Farid turned onto his side and looked down at her. “Maybe your cousin can lend me the money?”

Ulya, head resting on her purple vinyl purse, blew out smoke. “For what? Your little restaurant dream?” She tossed the cigarette, even though it still had a few hauls left. She refused to suck at butt ends. “Wake up. You're going to work on the kibbutz for the rest of your life.”
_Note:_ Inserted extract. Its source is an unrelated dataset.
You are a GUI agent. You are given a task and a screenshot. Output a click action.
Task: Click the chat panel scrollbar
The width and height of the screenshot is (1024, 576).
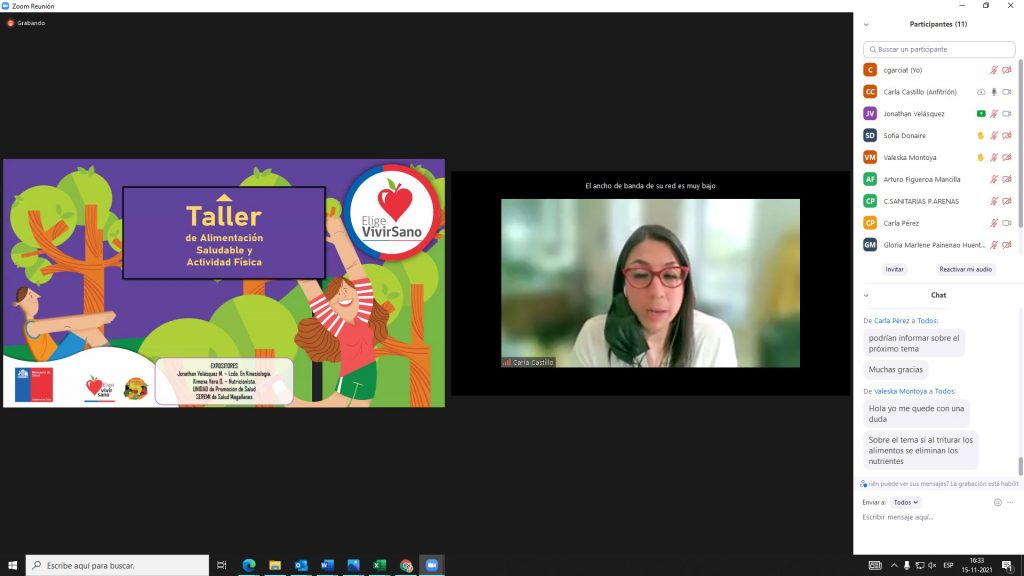tap(1020, 466)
“Why do you say that? Because I'm Arab?”

Ulya found Palestinians or Israeli Arabs or Palestinian Israelis or whatever the hell she was supposed to call them a lazy bunch, it was true, but that wasn't why she thought Farid was going nowhere. He just didn't have
it
—that hunger, that urgency, that willingness to do whatever it took.

“Yes, because you're a lazy
Aravi
.” She said “Arab” in Hebrew to give it extra bite.
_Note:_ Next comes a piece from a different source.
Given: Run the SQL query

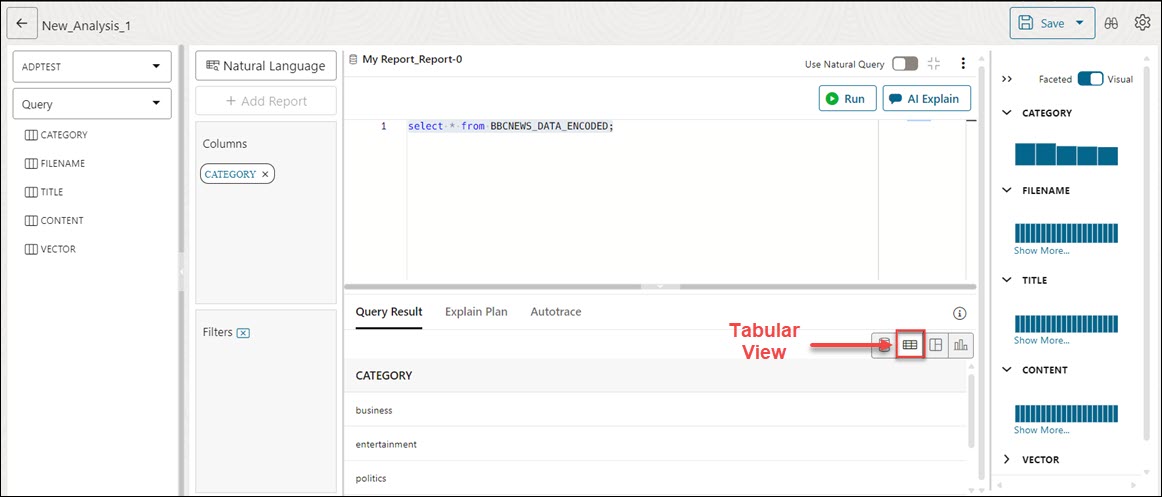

When she and Farid first started spending time together, he would get mopey when she teased him, but then he came up with his wishful theory that she was behaving like a love-struck schoolgirl, teasing a boy because she was frightened by her feelings for him. Ha! The truth was she couldn't care less if Farid ever got his restaurant. If he remained a fieldhand for the rest of his life, what did it matter to her? For selfish reasons, she even liked
how easygoing he was. When she was with him, it made her feel almost easygoing. For the few hours, when she lay with him on the hillside, the future felt just a little less urgent. So the very reason why she liked being with Farid was exactly why she could never fall in love with him.

Farid picked a twig off the blanket and rolled it between his callused fingers. “Arabs are responsible for some of the world's greatest inventions, you know. We invented the concept of zero.”

“Oh, I believe that!” Ulya tried to grab the twig from him. “If there's anything the Arabs could invent, it's nothing.”

Farid climbed on top of her and poked her cheek with the twig. She wriggled her head and laughed under the delight of his weight.

“Say you're sorry.”

“No.”

“Say you're sorry!”

“Get off me!” she hooted.

“Have you ever said sorry in your life?”

Ulya gazed past Farid's shoulder at the stars. Just as she had to admit that Farid had striking eyes, she had to admit this sorry little country had a magnificent night sky. Every time she lay out here, she spied a falling star. In Mazyr, the gray smoke billowing from the orange and white stacks blanketed the sky, tucking its citizenry into the city the way her mother used to tuck her and her brother under the charcoal blanket they would spend the rest of the night fighting over.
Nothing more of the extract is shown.